Kraft also led Harrison’s 1959 Concerto for Violin and Percussion, a work he made the first recording of in 1960. Saturday’s performance, which rose from ferocity to lyricism, featured another important Jacaranda find, violinist Joel Pargman. But the most percussive music of all was probably Eduardo Delgado’s high-style hammering of the keyboard in two sonatas by the Argentine modernist Alberto Ginastera.

Still, it was Cheng’s performance of Adams’ 25-minute essay in high minimalism, “Phrygian Gates,” that proved the evening’s greatest surprise. She has played it often, recorded it and is a reliable master of its repetitive style. But now, she’s rethought it, giving it a freshly seductive, sensual, dramatic contour.

The low point was Reich’s Bali-inspired Music for Mallet, Voices and Organ. It fell apart. So, almost, did Riley’s “In C,” the marathon’s final hour. A dominatingly loud pulse drowned quiet playing. But in moments when the ensemble of percussion, winds, cello, bass and harp came together, there was beauty.
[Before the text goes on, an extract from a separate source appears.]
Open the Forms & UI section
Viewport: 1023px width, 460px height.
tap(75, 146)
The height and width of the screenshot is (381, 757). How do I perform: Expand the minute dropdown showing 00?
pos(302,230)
The garland for endurance goes to pianist Robert Thies and flutist Pamela Vliek, two more excellent young players. They began the day with Copland’s Flute Duo (which I missed, lost in Samohi’s parking maze) and were among those who brought beauty to “In C.”

Jacaranda will remain on the move until it returns to First Presbyterian in April. But being on the edge is as much a point of view as a point in space.